Erst wenn die Freude über das Wiedersehen mit den eigenen Favorites verflogen ist, merkt man, dass der Kader zugleich auch eine Schwäche von Legends of Wrestlemania ist. Denn es fehlen auch sehr viele Ikonen: Razor Ramon, Diesel, Big Van Vader, 1, 2, 3 Kid, Tatanka, Rick „The Model“ Martel, Jeff Jarrett, Lex Luger, Marty Janetty, The IRS, Sid Justice, Owen Hart, Giant Gonzales, „Macho Man“ Randy Savage, die Bushwhackers, Tito Santana, Adam Bomb, Mankind und Bob Backlund.

Und jeder Einzelne tut ein bisschen mehr weh als der Vorherige – je nachdem in welcher Reihenfolge man ihr Fehlen selbst bemerkt. Einige dieser Leerstellen im Kader lassen sich immerhin durch den wirklich lobenswerten und einfachen Import aller Smackdown vs. Raw 2009-Kämpfer auffüllen. Ein desillusionierter Nostalgiker, wie ich nun mal einer bin, hat das aber eben nicht im Regal stehen.

Davon abgesehen ist rein technisch bei diesem WWE-Klassentreffen eigentlich alles in Ordnung: Die Gesichter und Details aller anwesenden Fighter sind mit wenigen Ausnahmen recht gut gelungen, allerdings sehen die Proportionen der aufgepumpten Brustkörbe und Arme viel zu sehr nach Action-Figur aus. Hier ist der Muskelfetisch eindeutig mit den Designern durchgegangen, was schade ist, weil einem die Realfilm-Zusammenschnitte direkt vor den Kämpfen ja zeigen, wie die Jungs wirklich ausgesehen haben. Und dann ist da noch das Publikum, das problemlos auch aus einem fünf Jahre alten NBA Live stammen könnte. Da man den Kampf nur selten aus dem Ring herausträgt, ist das allerdings noch zu verschmerzen.

Legends of Wrestlemania ist in Sachen Umfang und Spielmodi durchaus in Ordnung und weiß mit seinem Nostalgie-Bonus recht geschickt umzugehen. Allerdings macht es auch nur ungefähr so lange Spaß, bis man jeden Move seiner Lieblings-Athleten gesehen hat. Und das kann schon am ersten Abend passieren.
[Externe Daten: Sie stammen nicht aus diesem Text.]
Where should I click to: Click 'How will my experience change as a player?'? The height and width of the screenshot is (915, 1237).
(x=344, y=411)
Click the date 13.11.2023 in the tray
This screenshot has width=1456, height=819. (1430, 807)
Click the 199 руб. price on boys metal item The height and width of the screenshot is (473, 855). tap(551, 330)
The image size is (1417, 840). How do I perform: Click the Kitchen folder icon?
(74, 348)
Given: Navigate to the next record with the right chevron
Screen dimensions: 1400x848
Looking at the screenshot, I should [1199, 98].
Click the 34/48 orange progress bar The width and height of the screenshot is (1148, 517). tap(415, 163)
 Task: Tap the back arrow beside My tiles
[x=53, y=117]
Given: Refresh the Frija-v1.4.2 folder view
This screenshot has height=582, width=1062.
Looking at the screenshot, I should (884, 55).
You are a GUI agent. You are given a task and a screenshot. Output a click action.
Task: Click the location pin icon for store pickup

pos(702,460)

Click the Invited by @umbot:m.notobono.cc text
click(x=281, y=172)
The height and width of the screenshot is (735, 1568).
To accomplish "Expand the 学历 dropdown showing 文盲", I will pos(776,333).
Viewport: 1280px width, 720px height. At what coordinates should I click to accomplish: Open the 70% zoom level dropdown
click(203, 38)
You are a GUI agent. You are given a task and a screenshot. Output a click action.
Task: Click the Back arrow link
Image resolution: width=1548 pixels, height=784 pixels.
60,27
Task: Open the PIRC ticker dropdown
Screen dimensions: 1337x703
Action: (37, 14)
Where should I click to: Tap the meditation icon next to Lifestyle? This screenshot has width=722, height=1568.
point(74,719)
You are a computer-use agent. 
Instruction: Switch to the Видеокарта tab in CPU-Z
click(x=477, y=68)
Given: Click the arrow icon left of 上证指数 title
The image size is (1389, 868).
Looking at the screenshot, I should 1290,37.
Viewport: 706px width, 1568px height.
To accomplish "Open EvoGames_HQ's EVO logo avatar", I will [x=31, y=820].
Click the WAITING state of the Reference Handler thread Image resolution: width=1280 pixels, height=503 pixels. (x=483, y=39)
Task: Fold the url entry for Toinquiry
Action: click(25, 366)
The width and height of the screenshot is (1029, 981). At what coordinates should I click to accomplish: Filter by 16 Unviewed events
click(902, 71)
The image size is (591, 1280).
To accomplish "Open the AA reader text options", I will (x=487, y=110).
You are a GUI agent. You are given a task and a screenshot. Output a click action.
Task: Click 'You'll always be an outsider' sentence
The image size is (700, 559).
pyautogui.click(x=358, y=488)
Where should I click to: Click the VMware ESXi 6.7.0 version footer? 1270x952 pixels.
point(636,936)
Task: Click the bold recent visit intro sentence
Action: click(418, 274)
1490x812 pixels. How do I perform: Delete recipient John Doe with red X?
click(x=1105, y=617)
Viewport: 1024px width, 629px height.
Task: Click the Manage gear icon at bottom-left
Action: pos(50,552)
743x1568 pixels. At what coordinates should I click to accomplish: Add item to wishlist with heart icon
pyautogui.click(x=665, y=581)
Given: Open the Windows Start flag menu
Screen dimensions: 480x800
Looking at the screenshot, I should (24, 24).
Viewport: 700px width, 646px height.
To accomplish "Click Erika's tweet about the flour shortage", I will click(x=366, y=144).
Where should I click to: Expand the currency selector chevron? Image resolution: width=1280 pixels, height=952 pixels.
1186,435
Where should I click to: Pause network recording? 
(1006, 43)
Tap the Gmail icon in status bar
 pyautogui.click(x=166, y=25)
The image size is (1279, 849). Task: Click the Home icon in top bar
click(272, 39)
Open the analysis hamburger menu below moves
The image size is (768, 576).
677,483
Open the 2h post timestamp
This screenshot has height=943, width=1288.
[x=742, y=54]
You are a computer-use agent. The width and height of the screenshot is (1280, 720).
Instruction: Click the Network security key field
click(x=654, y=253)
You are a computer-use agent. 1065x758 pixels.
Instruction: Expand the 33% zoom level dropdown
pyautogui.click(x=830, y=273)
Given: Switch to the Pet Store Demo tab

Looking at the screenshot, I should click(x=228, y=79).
Für Spieler mit Wettbewerbs- und Multiplayer-Ambitionen sind die Kämpfe zu platt, zu gleich und - dank QTE-Versessenheit - auch oft zu willkürlich in ihrem Ausgang. „Easy to learn, nothing to master“ – das ist nicht der Stoff aus dem Legenden sind.

„Ehemalige“ können sich ihre Dröhnung 80er & 90er Catchen also auch auf Youtube oder mit einer der zahllosen Wrestlemania-DVDs besorgen, während aktuelle Wrestlingfans mit Smackdown Vs. Raw das deutlich bessere Kampfspiel bekommen dürften.

WWE – Legends of Wrestlemania ist für Playstation 3 und Xbox 360 erhältlich.